AUS DER KANADISCHEN WILDNIS NACH MEIßEN: DRIFTWOOD HOLLY WIEDER DA

Der Abenteurer und Musiker Driftwood Holly ist nach seiner Hausboot-Tour auf der Elbe wieder in Meißen zu Gast. Er hat den Bassisten der Band „Silly“ an Bord.

Holger Haustein alias Driftwood Holly ist dieser Tage schwer zu erreichen. Seit Ende März tourt der 55-jährige Musiker mit seinem 2022 erschienenen vierten Album „Dream Catcher“ durch Ostdeutschland. Er kommt jetzt nach Meißen. Beim Gespräch mit sächsische.de sitzt er im Auto auf dem Weg zum nächsten Konzert. Geboren in Zwickau und aufgewachsen in Oberwiesenthal blieb Holly vor 25 Jahren auf einer Reise in die raue Wildnis Kanadas einfach dort, weil es ihm so gut gefiel. Aber er gastiert regelmäßig mit seiner Musik in der Heimat. So schipperte er 2021 mit einem selbstgebauten Hausboot die Elbe herunter und gab Ufer-Konzerte. Dabei machte er auch in Meißen Halt.

Aufgabenstellung 1: Schreibe den Abschnitt des Artikels über Driftwood Holly zwischen „AUS DER KANADISCHEN“ und „in Meißen Halt.“, beides eingeschlossen, neu und setze dabei „Moldau“ an die Stelle von „Elbe“.

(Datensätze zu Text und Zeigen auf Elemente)

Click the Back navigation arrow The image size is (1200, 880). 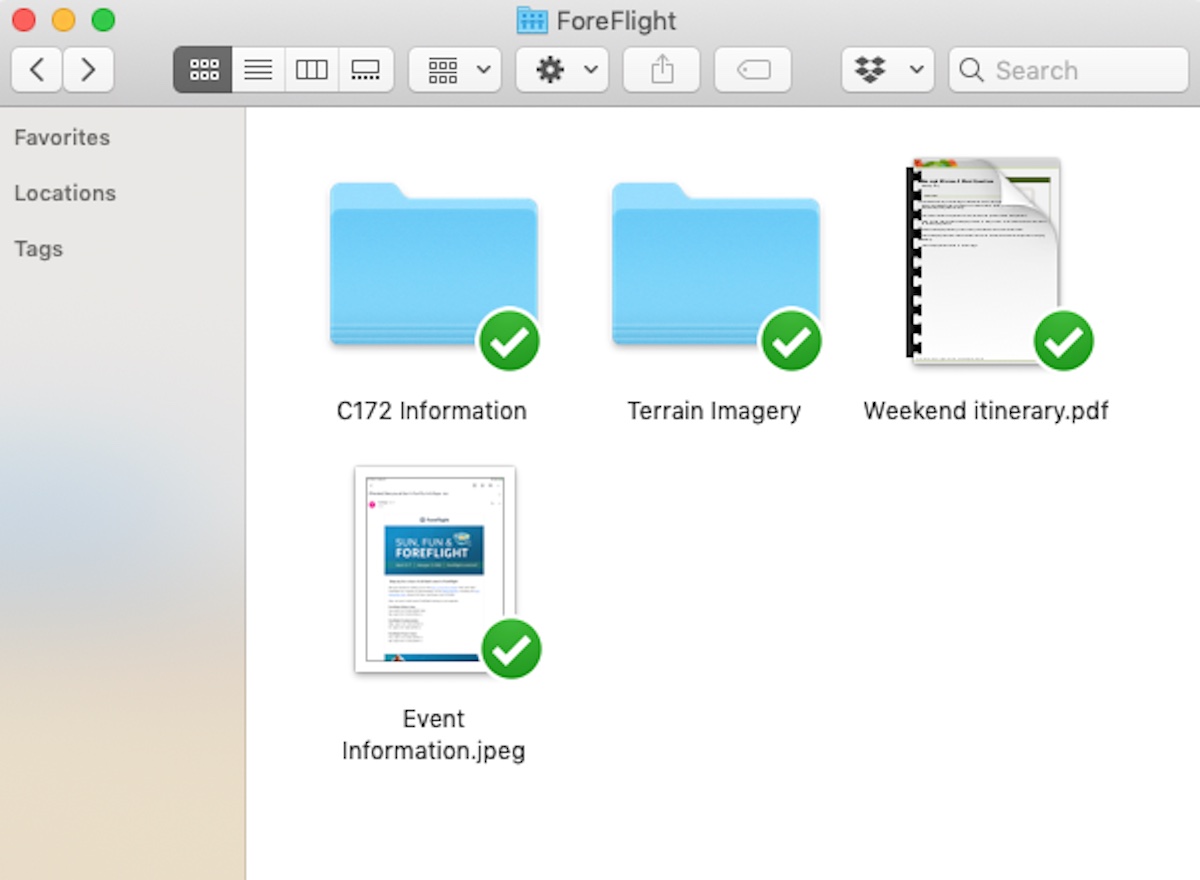(x=37, y=70)
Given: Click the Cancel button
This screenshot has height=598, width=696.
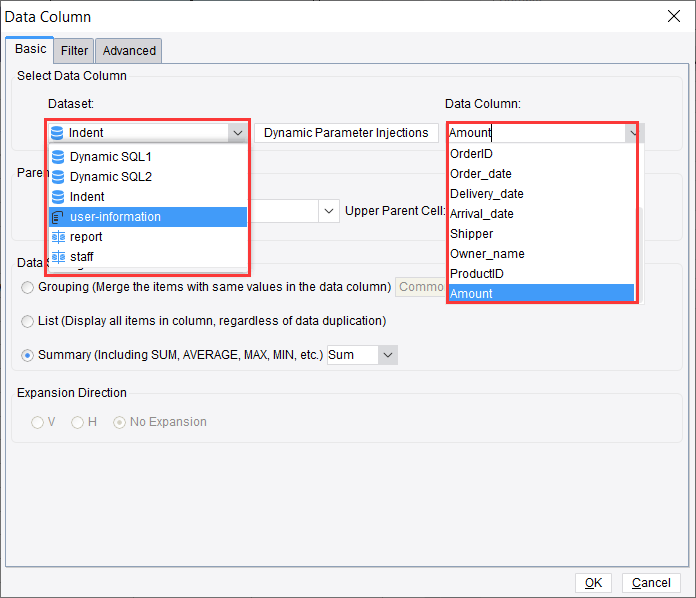Looking at the screenshot, I should [x=651, y=583].
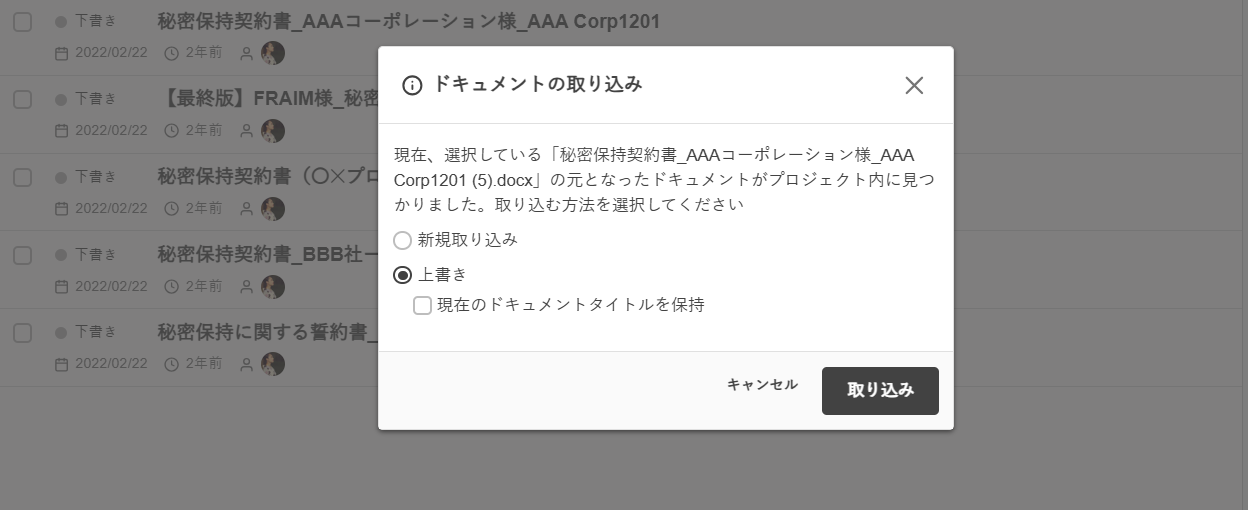The width and height of the screenshot is (1248, 510).
Task: Check the box for AAA Corp1201 document
Action: (23, 22)
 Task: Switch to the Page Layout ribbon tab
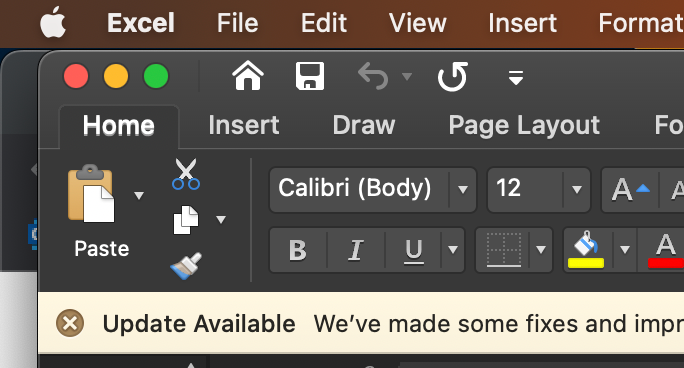pyautogui.click(x=524, y=126)
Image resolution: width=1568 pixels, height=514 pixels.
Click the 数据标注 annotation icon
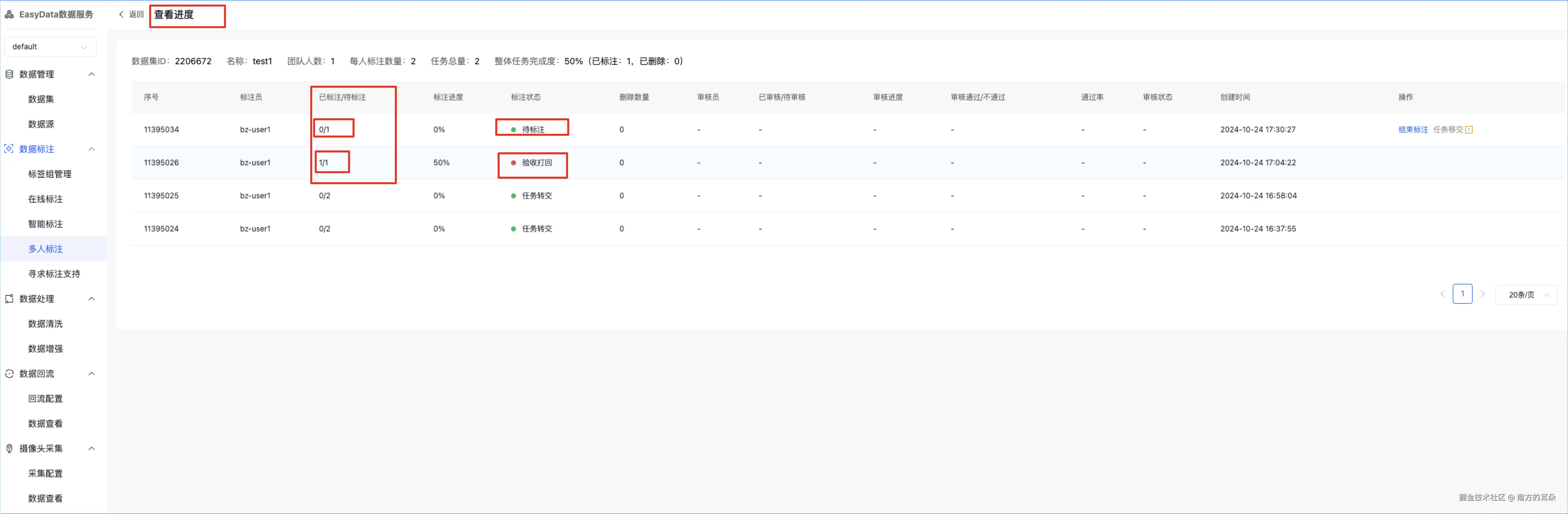[9, 148]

Aufgabenstellung 2: Gib die Zeilen der Auflistung von der Zeile mit „Given: Click the Cancel button“ bis zum Ende der Auflistung, beides eingeschlossen, wörtlich wieder. Die Bilder lässt du dabei weg.

Vollständige Lösung 1:
AUS DER KANADISCHEN WILDNIS NACH MEIßEN: DRIFTWOOD HOLLY WIEDER DA

Der Abenteurer und Musiker Driftwood Holly ist nach seiner Hausboot-Tour auf der Moldau wieder in Meißen zu Gast. Er hat den Bassisten der Band „Silly“ an Bord.

Holger Haustein alias Driftwood Holly ist dieser Tage schwer zu erreichen. Seit Ende März tourt der 55-jährige Musiker mit seinem 2022 erschienenen vierten Album „Dream Catcher“ durch Ostdeutschland. Er kommt jetzt nach Meißen. Beim Gespräch mit sächsische.de sitzt er im Auto auf dem Weg zum nächsten Konzert. Geboren in Zwickau und aufgewachsen in Oberwiesenthal blieb Holly vor 25 Jahren auf einer Reise in die raue Wildnis Kanadas einfach dort, weil es ihm so gut gefiel. Aber er gastiert regelmäßig mit seiner Musik in der Heimat. So schipperte er 2021 mit einem selbstgebauten Hausboot die Moldau herunter und gab Ufer-Konzerte. Dabei machte er auch in Meißen Halt.

Vollständige Lösung 2:
Given: Click the Cancel button
This screenshot has height=598, width=696.
Looking at the screenshot, I should [x=651, y=583].
The width and height of the screenshot is (1248, 510).
Task: Check the box for AAA Corp1201 document
Action: (23, 22)
 Task: Switch to the Page Layout ribbon tab
pyautogui.click(x=524, y=126)
Image resolution: width=1568 pixels, height=514 pixels.
Click the 数据标注 annotation icon
[9, 148]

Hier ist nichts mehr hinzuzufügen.